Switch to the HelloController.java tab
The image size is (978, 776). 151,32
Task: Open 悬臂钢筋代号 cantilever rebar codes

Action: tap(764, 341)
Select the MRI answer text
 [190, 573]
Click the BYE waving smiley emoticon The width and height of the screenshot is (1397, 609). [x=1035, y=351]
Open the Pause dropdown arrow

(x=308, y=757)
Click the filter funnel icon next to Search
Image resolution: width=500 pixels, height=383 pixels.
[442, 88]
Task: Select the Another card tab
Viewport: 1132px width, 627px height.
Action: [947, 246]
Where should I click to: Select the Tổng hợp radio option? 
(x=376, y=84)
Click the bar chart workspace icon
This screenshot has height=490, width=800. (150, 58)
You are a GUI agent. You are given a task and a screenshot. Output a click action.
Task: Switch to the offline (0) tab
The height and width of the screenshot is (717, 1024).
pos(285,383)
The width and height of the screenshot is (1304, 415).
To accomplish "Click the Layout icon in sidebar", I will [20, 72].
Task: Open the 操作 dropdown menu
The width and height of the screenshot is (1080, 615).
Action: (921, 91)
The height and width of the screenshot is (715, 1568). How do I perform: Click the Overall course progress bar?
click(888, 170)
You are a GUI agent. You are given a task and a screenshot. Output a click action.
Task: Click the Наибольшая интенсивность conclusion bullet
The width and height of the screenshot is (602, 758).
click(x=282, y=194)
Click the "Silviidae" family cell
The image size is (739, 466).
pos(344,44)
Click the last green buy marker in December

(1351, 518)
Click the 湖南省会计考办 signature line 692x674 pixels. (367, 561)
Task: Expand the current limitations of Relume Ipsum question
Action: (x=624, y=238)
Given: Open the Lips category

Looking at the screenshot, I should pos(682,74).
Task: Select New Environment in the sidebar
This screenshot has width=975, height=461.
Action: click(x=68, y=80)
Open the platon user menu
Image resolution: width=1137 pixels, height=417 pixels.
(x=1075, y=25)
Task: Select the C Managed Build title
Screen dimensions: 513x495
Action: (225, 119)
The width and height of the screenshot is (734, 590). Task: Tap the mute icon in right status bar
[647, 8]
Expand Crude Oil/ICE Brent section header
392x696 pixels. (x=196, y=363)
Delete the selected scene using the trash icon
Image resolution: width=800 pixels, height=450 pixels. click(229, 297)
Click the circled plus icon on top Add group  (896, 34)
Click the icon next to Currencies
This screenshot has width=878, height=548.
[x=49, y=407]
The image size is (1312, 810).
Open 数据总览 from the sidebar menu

**Problem to work on**.
What lines of the material above contain "sidebar"? Return each of them.

**Expected answer**.
To accomplish "Click the Layout icon in sidebar", I will [20, 72].
Task: Select New Environment in the sidebar
Open 数据总览 from the sidebar menu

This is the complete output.